▸ INPUT RECORDS:
---+---

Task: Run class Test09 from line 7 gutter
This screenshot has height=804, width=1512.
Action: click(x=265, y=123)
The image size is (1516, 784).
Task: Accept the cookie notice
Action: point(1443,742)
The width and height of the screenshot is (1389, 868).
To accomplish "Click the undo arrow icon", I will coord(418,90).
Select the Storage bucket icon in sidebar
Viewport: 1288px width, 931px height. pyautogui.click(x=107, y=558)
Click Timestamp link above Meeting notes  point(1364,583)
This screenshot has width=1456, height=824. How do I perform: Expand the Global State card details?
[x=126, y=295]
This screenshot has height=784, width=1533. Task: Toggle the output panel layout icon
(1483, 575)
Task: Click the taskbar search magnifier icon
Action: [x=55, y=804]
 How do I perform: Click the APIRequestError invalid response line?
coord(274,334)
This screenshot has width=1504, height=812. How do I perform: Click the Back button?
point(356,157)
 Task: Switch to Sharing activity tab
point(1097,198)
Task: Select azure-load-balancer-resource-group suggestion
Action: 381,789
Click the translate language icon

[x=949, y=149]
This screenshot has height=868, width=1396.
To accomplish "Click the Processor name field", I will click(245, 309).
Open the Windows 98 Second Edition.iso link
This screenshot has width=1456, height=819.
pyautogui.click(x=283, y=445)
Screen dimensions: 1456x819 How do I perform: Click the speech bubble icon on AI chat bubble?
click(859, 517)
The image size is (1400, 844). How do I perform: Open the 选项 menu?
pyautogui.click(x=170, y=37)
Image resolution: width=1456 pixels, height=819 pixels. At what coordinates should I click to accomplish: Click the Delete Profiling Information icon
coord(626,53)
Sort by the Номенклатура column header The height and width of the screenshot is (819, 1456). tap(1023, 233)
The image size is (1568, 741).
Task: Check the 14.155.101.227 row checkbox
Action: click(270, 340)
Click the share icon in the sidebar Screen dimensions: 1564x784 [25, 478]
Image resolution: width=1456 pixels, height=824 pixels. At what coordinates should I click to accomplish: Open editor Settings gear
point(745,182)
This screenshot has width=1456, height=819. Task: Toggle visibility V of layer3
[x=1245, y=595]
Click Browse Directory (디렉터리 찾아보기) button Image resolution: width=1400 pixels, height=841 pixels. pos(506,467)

---+---

▸ PROBLEM TO SOLVE: Extract the lines of the preceding material that run from the line with "Task: Switch to Sharing activity tab" through the line with "Click the share", inclusive, reproducing them exactly and adding nothing.

▸ TASK SOLUTION:
 Task: Switch to Sharing activity tab
point(1097,198)
Task: Select azure-load-balancer-resource-group suggestion
Action: 381,789
Click the translate language icon

[x=949, y=149]
This screenshot has height=868, width=1396.
To accomplish "Click the Processor name field", I will click(245, 309).
Open the Windows 98 Second Edition.iso link
This screenshot has width=1456, height=819.
pyautogui.click(x=283, y=445)
Screen dimensions: 1456x819 How do I perform: Click the speech bubble icon on AI chat bubble?
click(859, 517)
The image size is (1400, 844). How do I perform: Open the 选项 menu?
pyautogui.click(x=170, y=37)
Image resolution: width=1456 pixels, height=819 pixels. At what coordinates should I click to accomplish: Click the Delete Profiling Information icon
coord(626,53)
Sort by the Номенклатура column header The height and width of the screenshot is (819, 1456). tap(1023, 233)
The image size is (1568, 741).
Task: Check the 14.155.101.227 row checkbox
Action: click(270, 340)
Click the share icon in the sidebar Screen dimensions: 1564x784 [25, 478]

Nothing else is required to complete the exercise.